La maldición de Pablo Iglesias

Desde su cargo y desde la tribuna del Congreso, su 'nunca más' no sonó a pronóstico, ni lo era; sonó a amenaza.

Desde su cargo y desde la tribuna del Congreso, su 'nunca más' no sonó a pronóstico, ni lo era; sonó a amenaza.
Pablo Iglesias, en el Congreso. | EFE

En réplica a una pregunta del PP en el Congreso, el vicepresidente Iglesias contestó que el principal partido de la derecha española “no volverá a formar parte del Consejo de Ministros de este país”. Es decir, no contestó, sino que hizo un augurio o, como sugiere su remozada imagen, echó una maldición: ¡no volveréis a gobernar nunca más! Augurio, maldición o aviso, lo relevante es que procede de un miembro del Gobierno. Cuando el vicepresidente de un Gobierno dice en la tribuna del Parlamento que un partido no volverá a estar en el Consejo de Ministros, la cuestión que surge de inmediato es si va a hacer algo para impedirlo. Y, acto seguido, la pregunta es qué hará.

Iglesias no lleva ni nueve meses en el Gobierno de España. El Partido Popular ha gobernado España durante más de dieciséis años. Si sumamos los Gobiernos de la UCD, serían cinco años más para el centroderecha. Estos simples datos perfilan las dimensiones de la infatuación de un Iglesias que, no siendo más que el socio, y socio menor, de un Gobierno presidido por los socialistas, habla como si tuviera un puesto a perpetuidad en el Consejo de Ministros, como si fuera suyo el Consejo y como si fuese él quién decide quiénes van a gobernar y quiénes no.

A Iglesias, parece claro, le hace falta un memento mori, un recordatorio de la fugacidad en la política, de que un día estás en el Gobierno y al otro estás en tu casa o ante alguna puerta giratoria.

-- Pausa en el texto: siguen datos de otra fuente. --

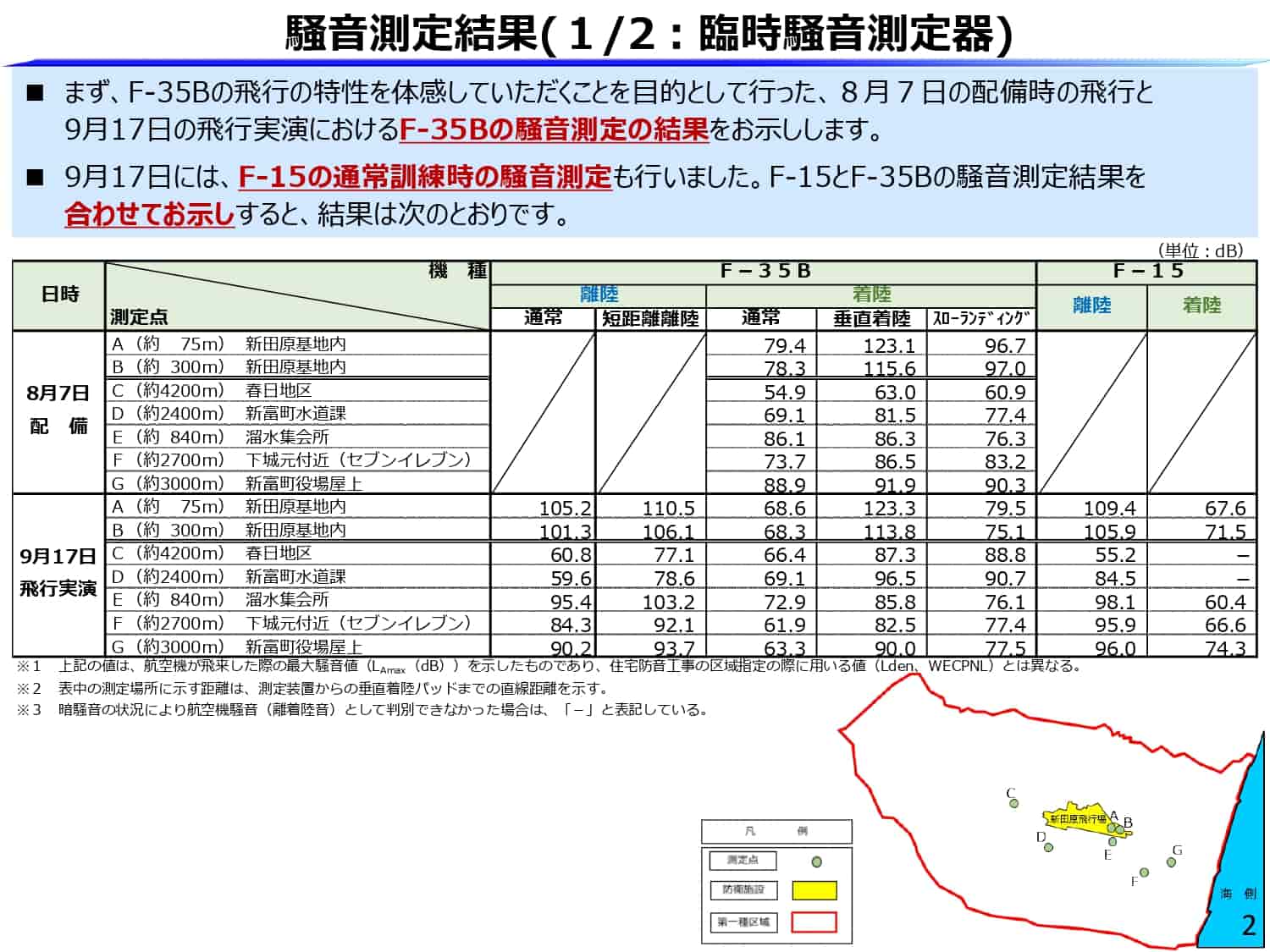Select the 9月17日 飛行実演 row header
Image resolution: width=1270 pixels, height=952 pixels.
(x=58, y=573)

E igual que salió de la nada, a la nada puede volver. Su partido, a fin de cuentas, sólo lleva un cuarto de hora en los telediarios. Pero el conocido trasfondo de estos nuncajamases, aparte del deseo de que se cumplan, es la vieja tendencia en nuestra izquierda a negar legitimidad a la derecha para gobernar.

Desde su cargo y desde la tribuna del Congreso, su nunca más no sonó a pronóstico, ni lo era; sonó a amenaza. Dadas las tensas circunstancias del intercambio, se diría que quiso que sonara así. El vicepresidente de un Gobierno no puede decir al principal partido de la oposición que no volverá a gobernar. No puede decirlo sin que nos preguntemos por su respeto a las reglas de la democracia. Porque sólo alterándolas, pervirtiéndolas, puede asegurar, como aseguró, que ese partido estará excluido para siempre de la posibilidad de llegar al Gobierno de España.